Ms Kerri Gunthorpe
I began my studies as a counsellor with the Australian College of Applied Psychology. I then worked in Family Group Conferencing, which originated in New Zealand to work with and not against Maori value and culture. The Children and Young Person’s and their Families Act, 1989 made these conferences a central part of practice and services where serious decisions about children are to be made. This required involving and liaising with family members and significant other persons outside the family in order to coordinate solutions and implement new practices when families were at risk of having their children removed by children’s services.
I found this to be a very powerful tool to invoke change and provide the family unit support to manage through these turbulent times.
Following in this area, I completed my Family Mediation studies through Bond University Australia. Then in 2010 I attended training in Child Inclusive Mediation with Prof Jennifer McIntosh. Additionally I have completed training in Gottman Relationship therapy and other couple counselling training.
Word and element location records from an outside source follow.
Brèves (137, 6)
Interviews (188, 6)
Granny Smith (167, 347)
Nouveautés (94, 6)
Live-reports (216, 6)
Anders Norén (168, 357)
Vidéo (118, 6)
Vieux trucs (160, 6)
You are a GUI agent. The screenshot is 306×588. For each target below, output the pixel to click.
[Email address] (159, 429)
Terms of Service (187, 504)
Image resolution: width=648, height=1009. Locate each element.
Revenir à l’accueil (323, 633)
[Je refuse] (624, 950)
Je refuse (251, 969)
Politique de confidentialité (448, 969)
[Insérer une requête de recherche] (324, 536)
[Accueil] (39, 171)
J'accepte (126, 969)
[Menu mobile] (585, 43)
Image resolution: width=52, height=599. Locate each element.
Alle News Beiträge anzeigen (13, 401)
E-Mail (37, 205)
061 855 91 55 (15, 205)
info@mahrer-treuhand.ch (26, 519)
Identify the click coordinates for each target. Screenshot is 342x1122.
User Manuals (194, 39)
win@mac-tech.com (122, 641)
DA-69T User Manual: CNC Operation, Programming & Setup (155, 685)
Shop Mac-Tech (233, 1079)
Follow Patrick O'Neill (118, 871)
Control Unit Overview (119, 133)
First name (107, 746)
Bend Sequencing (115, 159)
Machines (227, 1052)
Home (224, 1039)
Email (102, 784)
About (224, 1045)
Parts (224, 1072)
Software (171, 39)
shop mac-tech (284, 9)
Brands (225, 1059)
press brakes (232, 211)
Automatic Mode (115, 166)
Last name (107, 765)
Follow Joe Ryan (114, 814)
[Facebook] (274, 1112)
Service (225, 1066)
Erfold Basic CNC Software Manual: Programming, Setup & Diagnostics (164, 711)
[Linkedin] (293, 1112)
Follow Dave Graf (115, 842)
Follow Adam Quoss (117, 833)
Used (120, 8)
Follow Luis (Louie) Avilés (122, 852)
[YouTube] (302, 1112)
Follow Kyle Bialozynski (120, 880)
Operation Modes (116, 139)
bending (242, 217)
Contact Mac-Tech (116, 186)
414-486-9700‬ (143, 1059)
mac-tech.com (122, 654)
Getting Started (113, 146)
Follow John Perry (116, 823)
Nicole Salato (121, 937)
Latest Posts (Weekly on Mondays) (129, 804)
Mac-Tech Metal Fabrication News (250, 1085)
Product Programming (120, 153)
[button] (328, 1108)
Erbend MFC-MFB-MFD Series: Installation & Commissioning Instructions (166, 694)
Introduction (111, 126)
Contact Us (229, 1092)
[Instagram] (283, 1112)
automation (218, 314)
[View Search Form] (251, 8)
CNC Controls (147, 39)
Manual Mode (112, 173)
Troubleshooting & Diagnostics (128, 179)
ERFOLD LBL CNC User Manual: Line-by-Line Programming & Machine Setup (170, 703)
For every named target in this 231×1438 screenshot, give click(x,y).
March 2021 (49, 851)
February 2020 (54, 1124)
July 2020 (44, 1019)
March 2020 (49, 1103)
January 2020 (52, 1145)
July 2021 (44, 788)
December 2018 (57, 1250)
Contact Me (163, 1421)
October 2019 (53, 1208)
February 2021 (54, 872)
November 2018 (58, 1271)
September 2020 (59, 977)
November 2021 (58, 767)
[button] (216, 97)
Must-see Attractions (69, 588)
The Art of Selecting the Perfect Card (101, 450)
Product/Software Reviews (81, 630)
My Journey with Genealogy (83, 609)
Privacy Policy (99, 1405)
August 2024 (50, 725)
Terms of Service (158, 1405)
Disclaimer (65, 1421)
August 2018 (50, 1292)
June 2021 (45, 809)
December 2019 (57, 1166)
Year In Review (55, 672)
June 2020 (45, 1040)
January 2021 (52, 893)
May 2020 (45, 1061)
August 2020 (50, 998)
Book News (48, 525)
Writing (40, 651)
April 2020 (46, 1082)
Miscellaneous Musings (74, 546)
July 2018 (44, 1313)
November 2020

These features I believe assist me to have an ability to comprehend the relationship dynamics that are represented even within the breakdown of a family unit.
Working within these fields for a number of years I am continuously tested to explore creative ways to provide tools to empower families to manage the life challenges they face within the family unit breakdown and the immense life obstacles this time presents them.
I have resided between Hong Kong and Australia for the past 20 years; have experienced rewards and challenges of expat living. Having recently returned to Hong Kong as an empty nester, I am highly motivated and enthusiastic to share these experiences.
Involving Children in their own story
In family mediation or collaborative law, a parents dialogue often begins with the focus on the other party. The motivation to vindicate oneself and condemn the other parent when in the depths of relationship despair seems to cloud all thoughts of the impact of those silent casualties of a relationship breakdown. The children.
While as professionals we are aware that part of our responsibility is to acknowledge adult emotions, the challenge then is, how do we ensure that children also have a voice in this process?
I find it extraordinary that when the subject of the children and the ramifications of the relationship break down on them is examined, how often the subsequent body language and verbal dialogue by a parent shows limited cognizance of this possibility.
With a shake of the head and a shoulder gesture I would regularly hear, “they are fine, in fact they are behaving better than ever!”
They’re okay because we no longer fight in front of them. In fact it’s good now because we never even talk!
I have heard many stories over the years from children and adults who come from broken families. The story is often the same. “It took away my childhood.” “I had to always look after my little brother/sister.” “They didn’t even know we were there.” “They just kept yelling.” “I wipe Mummy’s tears now. That’s my job.” “They didn’t see me.” “It was like they were in their own little bubble.” “I can’t have them come to my school sports anymore. I’d be too embarrassed if they’d fight.”
Our challenge is, how do we with the extraordinary responsibility our roles assume, facilitate parents to navigate through this challenging time, acknowledging their pain, while enabling them to comprehend the impact on their children, the far too often unseen and silent casualties of the disintegration of a relationship?
Family Mediation and Collaborative Law, while very influential processes, may not always provide the tools necessary to facilitate the changes required that would enable this transformation.
A Child Consultant used additionally with these methodologies, has the potential to unearth information that these processes alone may not expose. These elements incorporated into this process we now know to be important features in assisting parents to adjust to separation and therefore provide a subsequent support to those children we would normally never encounter.